The new-look halflings are an improvement and make sense.

The separation of cosmologies is an improvement and makes sense.

Just to be technical, though, the original poster's complaints aren't against 3E; they're against campaign-setting continuity.
I know that, hence my post. That's even easier to change, especially if you have all the old material. Changing from 2e to 3e changes the rules, the "soft" aspects of the setting can be pulled from anywhere.
 

I don't think the new Realms planes are either necessary or terrible. Ed retrofitted that planar structure into the Realms when he adapted the setting into D&D in the 1970s, and he wrote the seminal Nine Hells articles and came up with other now-standard 'Great Wheel' (a Planescape neologism) lore. But the argument that the law-chaos and good-evil grid, and the names of the Outer Planes, aren't a good match with the Realms gods and pantheons is certainly true. I can't get upset about it either way because -- and this is Ed's position too -- the published descriptions of the planes are partial, unreliable maps of infinite realms that should be mysterious to players. The planar connections described by the two cosmologies can easily both be true, or largely true.

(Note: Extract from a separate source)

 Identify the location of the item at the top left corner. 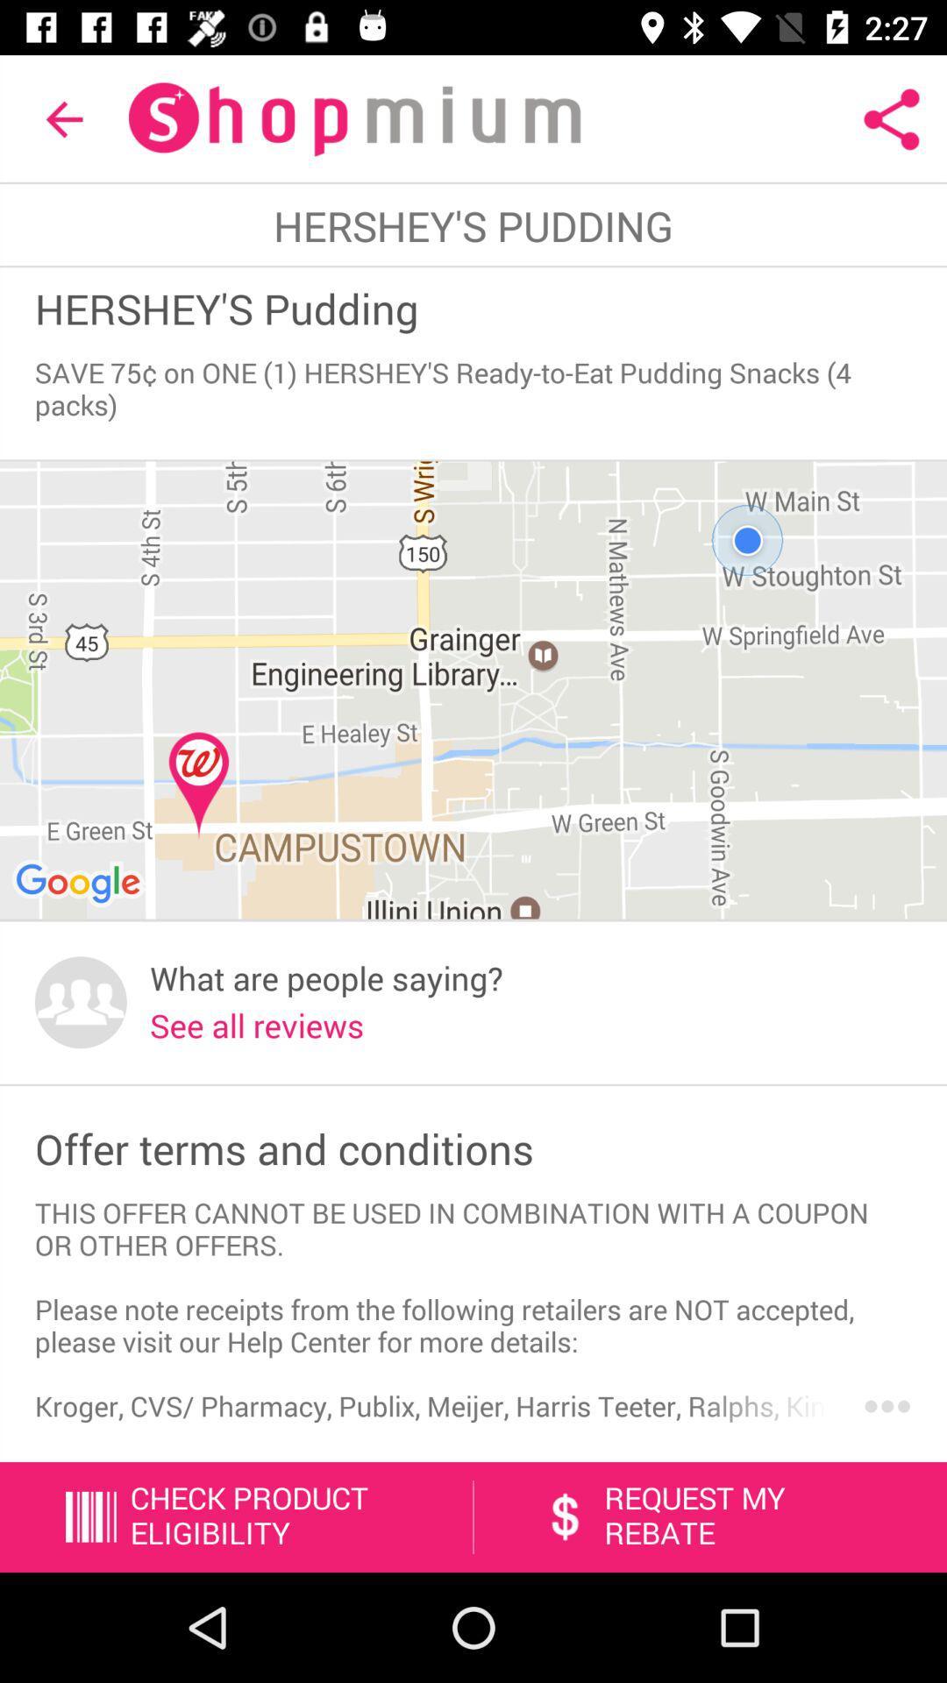
(63, 118).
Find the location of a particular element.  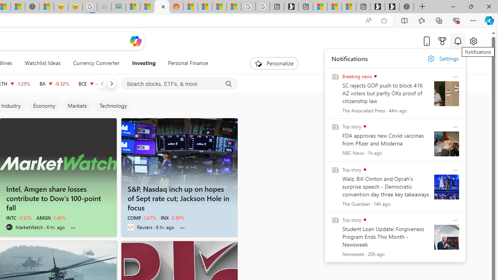

'Open Copilot' is located at coordinates (135, 41).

The myriad links between worlds, on the other hand, are a basic pillar of the Forgotten Realms, giving rise to their very name, and trying to negate that idea is a brutal compromising of the setting.

I don't at all agree that locking down exhaustive minutiae of planar geography and mechanics is easier for new DMs. Some people like such definition, others are happier making it up, and we don't need to pretend only one of these categories exists.

Of course this thread opens big questions about creator authority and legal ownership, and how later developers should go about contributing to existing milieux, different kinds of fidelity, etc. etc.
 

barsoomcore said:
Someone could argue that including sorcerers in Dark Sun was indeed a "direct port". You might think they're wrong, but we're back to "It would be nice if they did it my way," again.
The thing about sorcerers, specifically, is wrong. In Dark Sun, arcane magic just doesn't naturally come to people. They have to work at learning it. Heck, it took a lot of work inventing it in the first place, and if there were natural mages around (that is, sorcerers) that wouldn't have been necessary.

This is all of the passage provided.